Ahead of the 2018 NATO summit in Brussels, several Baltic nations are pushing to expand the role of NATO in air defense. (Aaron Mehta and Jeff Martin/Staff) Jeff Martin

WASHINGTON — Estonia’s military is prioritizing the purchase of a midrange air defense system as the country seeks to plug a capability gap its defense minister called the result of a “total oversight” by NATO.

During a Washington trip to attend Sen. John McCain’s funeral, Estonian Defence Minister Jüri Luik told Defense News that NATO made a strategic mistake in the years following the collapse of the Soviet Union by not building up air defense capabilities, outside of rotational deployments of aircraft.

“For a long time, there was no consideration that you would actively have to close the airspace at some point. So NATO countries have very weak air defense capabilities,” Luik said. “I think this is one of the priority systems, or priority areas, which every [one of the allied] countries should develop.”

“I have to say with sadness that very few NATO countries actually have proper air defense capabilities. That is one of the areas which was gravely mismanaged, or was not under any attention,” he added. “I think that was a total oversight. But, of course, it was based on the idea that the era of big power tensions is over.”

Luik hopes to put Estonia’s money where his mouth is. The country in June signed an agreement with MBDA to purchase more Mistral short-range air defense weapons, but has its eyes on adding another layer of protection.

The country is looking at procuring a medium-range air defense system, similar to the Kongsberg network-centric air defence system, or NASAMS, purchased by Lithuania, which is also in use by Finland. While not declaring Estonia would also go after NASAMS, Luik acknowledged that regional air defense systems “should be as close as possible coordinated” with neighborhood countries.

However, such a system is “the only step which is even theoretically available to our country with our defense spending,” Luik said, even if the upcoming March elections lead to a government willing to increase defense spending to about 2.5 percent of gross domestic product. (At the worst, Luik predicts, defense spending would remain flat.)
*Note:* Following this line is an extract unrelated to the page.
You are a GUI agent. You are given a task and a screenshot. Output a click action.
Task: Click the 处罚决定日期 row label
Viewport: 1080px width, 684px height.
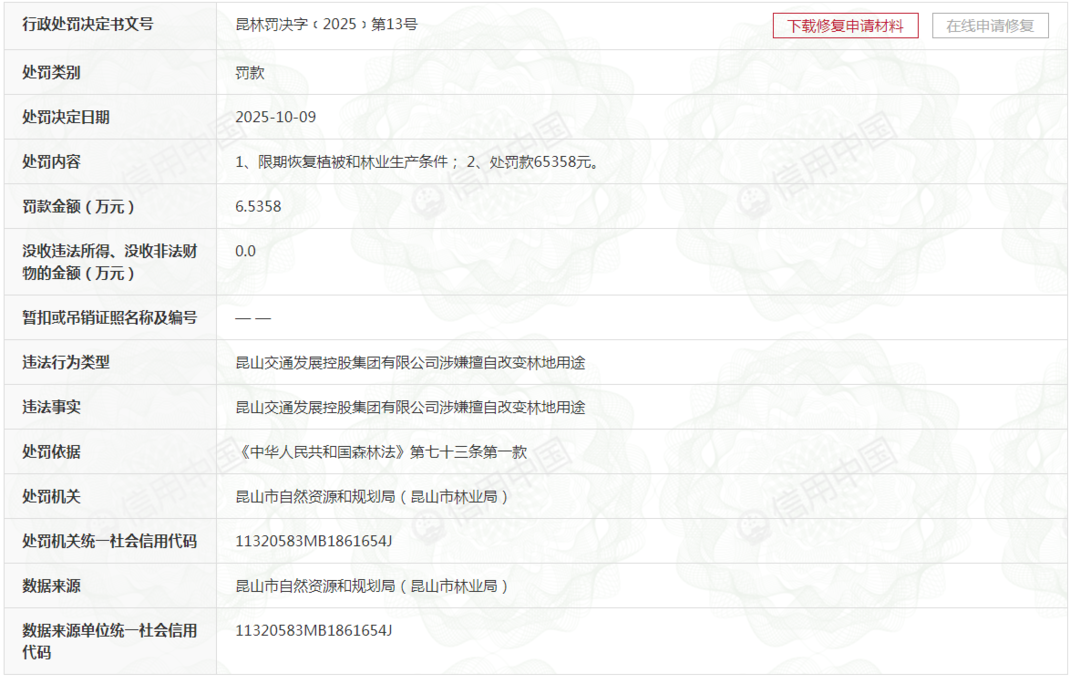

Compounding the challenge: While NATO was laying off air-dominance investments, Russia was doubling down on that capability, with the goal of being able to close off entire chunks of airspace to NATO jets.

Luik points to “massive” buildups of weapons and equipment in Leningrad, Pskov and especially the Kaliningrad regions, including long-range standoff weapons like the Iskander missile, as a dangerous sign that the Baltics cannot afford to ignore.

“Any Russian threat depends on what we do. Because if we are firm, if we are clear, if we are strong, then the likelihood of Russian threat goes down immediately,” he said. “If we are weak, if we show hesitation, then the Russia threat goes up.

“We cannot change what Russia does. But we can be sure that what we do really corresponds to the needs of the Western alliance and to the security of the Western allies.”